PROBLEM STATEMENT >>
The result should be every line in the data below that carries the string "will".

Stored items
......
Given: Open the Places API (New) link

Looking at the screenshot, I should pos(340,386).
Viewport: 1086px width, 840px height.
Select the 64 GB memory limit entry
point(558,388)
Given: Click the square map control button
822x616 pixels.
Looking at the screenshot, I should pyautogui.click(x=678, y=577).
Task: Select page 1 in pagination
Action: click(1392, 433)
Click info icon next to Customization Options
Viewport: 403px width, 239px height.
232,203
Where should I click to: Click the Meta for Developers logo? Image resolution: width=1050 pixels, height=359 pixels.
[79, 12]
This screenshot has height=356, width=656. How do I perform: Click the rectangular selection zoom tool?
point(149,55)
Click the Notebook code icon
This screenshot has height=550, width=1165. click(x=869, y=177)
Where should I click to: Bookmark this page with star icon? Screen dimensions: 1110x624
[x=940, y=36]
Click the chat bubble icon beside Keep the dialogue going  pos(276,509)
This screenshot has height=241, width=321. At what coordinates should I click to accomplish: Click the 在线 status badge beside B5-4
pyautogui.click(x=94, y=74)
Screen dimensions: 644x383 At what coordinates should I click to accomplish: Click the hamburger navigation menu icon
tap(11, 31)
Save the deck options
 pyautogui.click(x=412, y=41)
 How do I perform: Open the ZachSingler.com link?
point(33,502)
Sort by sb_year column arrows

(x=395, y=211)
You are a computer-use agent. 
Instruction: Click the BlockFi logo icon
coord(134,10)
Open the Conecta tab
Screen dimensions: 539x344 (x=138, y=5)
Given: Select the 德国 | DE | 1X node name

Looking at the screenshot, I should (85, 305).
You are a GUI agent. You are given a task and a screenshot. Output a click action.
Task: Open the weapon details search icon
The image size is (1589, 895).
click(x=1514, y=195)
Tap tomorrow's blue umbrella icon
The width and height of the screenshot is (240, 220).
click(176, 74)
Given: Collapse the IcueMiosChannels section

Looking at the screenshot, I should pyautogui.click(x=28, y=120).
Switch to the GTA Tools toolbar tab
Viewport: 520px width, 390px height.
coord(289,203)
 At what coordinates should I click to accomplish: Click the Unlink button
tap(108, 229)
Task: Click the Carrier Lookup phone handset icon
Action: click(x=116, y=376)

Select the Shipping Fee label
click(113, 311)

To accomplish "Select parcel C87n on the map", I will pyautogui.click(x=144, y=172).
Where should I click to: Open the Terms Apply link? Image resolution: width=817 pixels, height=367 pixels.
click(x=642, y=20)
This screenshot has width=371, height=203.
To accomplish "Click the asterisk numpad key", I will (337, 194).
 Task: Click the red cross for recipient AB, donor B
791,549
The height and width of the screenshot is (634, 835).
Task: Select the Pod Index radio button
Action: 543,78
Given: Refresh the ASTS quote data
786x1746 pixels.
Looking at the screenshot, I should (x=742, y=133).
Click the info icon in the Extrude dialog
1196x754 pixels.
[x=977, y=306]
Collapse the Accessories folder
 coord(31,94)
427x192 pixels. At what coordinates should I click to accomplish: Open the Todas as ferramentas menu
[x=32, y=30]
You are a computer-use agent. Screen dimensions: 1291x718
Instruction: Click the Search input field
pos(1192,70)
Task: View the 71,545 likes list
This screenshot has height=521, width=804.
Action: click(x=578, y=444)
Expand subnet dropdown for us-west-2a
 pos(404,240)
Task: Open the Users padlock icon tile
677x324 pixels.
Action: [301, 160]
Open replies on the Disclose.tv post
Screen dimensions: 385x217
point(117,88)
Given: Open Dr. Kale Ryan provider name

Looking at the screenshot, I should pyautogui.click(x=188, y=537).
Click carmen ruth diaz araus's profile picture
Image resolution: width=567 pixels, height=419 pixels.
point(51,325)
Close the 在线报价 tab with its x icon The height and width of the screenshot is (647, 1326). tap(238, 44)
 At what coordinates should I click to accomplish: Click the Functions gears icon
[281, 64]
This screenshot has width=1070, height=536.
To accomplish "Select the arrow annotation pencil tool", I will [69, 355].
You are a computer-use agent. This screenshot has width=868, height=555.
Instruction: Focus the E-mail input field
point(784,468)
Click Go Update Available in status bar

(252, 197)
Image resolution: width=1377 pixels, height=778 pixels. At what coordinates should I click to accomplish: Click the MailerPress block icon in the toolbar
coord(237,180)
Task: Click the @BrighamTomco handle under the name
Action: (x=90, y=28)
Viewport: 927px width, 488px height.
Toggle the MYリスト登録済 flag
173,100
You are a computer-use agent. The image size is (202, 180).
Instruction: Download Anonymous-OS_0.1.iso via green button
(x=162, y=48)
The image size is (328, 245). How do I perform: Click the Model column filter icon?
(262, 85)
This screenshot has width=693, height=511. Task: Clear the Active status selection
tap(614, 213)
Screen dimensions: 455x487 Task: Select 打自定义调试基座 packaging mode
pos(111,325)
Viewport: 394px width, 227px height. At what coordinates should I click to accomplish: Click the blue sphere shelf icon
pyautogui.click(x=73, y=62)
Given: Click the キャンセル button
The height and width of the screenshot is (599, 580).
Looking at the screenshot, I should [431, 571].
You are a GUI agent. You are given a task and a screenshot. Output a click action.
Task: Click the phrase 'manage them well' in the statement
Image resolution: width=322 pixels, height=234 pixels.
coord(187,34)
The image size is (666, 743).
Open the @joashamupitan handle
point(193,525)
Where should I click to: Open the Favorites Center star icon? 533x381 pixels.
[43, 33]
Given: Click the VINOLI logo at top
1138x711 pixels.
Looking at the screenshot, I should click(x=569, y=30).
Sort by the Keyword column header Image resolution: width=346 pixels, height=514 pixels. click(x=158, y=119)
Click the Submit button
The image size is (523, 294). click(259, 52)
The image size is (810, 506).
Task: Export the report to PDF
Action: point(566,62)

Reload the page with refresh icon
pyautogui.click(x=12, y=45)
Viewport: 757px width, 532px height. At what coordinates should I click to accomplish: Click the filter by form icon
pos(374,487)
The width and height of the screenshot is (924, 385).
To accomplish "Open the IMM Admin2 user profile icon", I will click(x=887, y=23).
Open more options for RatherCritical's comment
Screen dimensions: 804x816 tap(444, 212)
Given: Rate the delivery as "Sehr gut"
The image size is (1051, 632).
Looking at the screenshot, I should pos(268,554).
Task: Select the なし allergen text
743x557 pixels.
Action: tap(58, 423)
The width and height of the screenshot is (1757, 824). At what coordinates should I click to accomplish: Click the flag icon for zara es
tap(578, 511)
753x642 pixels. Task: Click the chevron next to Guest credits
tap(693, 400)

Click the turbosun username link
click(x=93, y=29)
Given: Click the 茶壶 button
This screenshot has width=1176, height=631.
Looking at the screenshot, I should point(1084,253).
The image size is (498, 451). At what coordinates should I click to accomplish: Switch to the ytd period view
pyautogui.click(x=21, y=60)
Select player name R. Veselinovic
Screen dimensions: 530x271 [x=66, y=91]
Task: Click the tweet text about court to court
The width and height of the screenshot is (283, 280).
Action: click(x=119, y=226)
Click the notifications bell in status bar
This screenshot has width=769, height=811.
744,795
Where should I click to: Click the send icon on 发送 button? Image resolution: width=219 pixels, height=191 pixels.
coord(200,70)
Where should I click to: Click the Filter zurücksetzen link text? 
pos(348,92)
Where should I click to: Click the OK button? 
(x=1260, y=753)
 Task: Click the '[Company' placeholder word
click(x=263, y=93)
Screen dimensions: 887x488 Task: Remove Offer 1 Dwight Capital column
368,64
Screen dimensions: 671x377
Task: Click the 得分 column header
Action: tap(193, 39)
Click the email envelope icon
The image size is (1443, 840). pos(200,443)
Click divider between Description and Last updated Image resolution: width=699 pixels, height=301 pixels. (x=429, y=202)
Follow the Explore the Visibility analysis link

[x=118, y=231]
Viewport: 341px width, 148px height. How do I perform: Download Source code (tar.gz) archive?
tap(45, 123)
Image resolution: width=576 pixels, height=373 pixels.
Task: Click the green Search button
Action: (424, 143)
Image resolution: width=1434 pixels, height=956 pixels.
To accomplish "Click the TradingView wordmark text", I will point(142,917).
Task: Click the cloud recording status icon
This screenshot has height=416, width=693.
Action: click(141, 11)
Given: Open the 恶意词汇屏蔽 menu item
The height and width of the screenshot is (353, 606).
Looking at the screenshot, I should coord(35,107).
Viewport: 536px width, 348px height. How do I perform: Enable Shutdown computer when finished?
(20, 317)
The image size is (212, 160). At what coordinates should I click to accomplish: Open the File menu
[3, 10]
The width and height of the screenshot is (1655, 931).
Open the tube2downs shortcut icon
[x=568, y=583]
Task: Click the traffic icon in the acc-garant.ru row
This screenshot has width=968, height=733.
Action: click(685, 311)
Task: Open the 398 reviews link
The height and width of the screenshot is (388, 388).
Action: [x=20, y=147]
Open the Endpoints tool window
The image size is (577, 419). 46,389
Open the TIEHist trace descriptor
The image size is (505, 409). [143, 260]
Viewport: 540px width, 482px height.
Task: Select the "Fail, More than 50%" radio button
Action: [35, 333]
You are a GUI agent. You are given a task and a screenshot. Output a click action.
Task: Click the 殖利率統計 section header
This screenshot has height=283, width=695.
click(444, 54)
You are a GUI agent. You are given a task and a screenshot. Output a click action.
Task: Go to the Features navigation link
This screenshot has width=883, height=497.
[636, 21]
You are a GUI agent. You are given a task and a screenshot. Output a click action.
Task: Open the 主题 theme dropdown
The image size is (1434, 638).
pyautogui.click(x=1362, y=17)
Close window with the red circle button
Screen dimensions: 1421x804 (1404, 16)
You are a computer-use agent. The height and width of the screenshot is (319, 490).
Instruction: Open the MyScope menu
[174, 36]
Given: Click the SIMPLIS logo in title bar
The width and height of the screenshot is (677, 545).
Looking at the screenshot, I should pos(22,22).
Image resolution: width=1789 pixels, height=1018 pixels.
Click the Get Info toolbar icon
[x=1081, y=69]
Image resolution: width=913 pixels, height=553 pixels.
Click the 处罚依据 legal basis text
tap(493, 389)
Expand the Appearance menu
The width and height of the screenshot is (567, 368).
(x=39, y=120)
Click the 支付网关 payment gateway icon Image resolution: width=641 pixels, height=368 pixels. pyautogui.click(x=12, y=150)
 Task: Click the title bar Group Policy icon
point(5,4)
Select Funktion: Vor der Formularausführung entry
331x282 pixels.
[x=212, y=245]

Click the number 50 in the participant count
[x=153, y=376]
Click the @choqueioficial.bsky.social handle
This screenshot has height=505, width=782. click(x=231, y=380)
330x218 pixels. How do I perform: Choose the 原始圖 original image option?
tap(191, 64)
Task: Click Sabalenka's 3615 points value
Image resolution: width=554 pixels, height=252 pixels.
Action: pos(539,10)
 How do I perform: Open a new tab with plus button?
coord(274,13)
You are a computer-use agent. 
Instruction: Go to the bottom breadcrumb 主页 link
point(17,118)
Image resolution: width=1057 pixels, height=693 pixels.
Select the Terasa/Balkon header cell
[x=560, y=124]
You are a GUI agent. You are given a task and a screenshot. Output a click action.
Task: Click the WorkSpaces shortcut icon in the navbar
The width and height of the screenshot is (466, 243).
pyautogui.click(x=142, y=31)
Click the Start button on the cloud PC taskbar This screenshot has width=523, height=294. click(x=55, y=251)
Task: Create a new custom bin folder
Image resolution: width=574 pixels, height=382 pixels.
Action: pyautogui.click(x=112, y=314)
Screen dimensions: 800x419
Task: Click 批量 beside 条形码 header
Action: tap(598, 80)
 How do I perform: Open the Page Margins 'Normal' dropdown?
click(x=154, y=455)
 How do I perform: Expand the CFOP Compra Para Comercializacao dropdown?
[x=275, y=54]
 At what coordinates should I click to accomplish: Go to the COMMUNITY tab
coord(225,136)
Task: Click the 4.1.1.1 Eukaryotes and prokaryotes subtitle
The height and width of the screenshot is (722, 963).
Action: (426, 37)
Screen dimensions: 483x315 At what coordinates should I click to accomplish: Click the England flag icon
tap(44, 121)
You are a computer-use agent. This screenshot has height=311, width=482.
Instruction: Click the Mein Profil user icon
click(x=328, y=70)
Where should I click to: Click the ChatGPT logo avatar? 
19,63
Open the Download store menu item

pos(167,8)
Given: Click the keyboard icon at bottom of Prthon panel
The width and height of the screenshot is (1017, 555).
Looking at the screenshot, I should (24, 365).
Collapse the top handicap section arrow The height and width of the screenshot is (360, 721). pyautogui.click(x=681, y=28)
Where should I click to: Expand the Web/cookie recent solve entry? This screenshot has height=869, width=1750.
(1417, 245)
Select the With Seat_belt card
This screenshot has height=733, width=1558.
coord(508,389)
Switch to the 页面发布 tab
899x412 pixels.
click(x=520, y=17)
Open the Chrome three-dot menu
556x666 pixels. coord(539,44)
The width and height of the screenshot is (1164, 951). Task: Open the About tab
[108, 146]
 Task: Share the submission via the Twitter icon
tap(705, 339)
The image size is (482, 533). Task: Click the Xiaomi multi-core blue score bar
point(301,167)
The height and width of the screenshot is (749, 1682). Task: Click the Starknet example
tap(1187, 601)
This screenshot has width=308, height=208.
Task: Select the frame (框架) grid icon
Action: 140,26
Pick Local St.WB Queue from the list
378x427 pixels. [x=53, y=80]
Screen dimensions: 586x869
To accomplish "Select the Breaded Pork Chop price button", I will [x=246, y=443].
......
EXERCISE SOLUTION >>
To accomplish "Select parcel C87n on the map", I will pyautogui.click(x=144, y=172).
To accomplish "Click the asterisk numpad key", I will (337, 194).
To accomplish "Select the arrow annotation pencil tool", I will [69, 355].
To accomplish "Open the IMM Admin2 user profile icon", I will click(x=887, y=23).
To accomplish "Click the TradingView wordmark text", I will point(142,917).
To accomplish "Select the Breaded Pork Chop price button", I will [x=246, y=443].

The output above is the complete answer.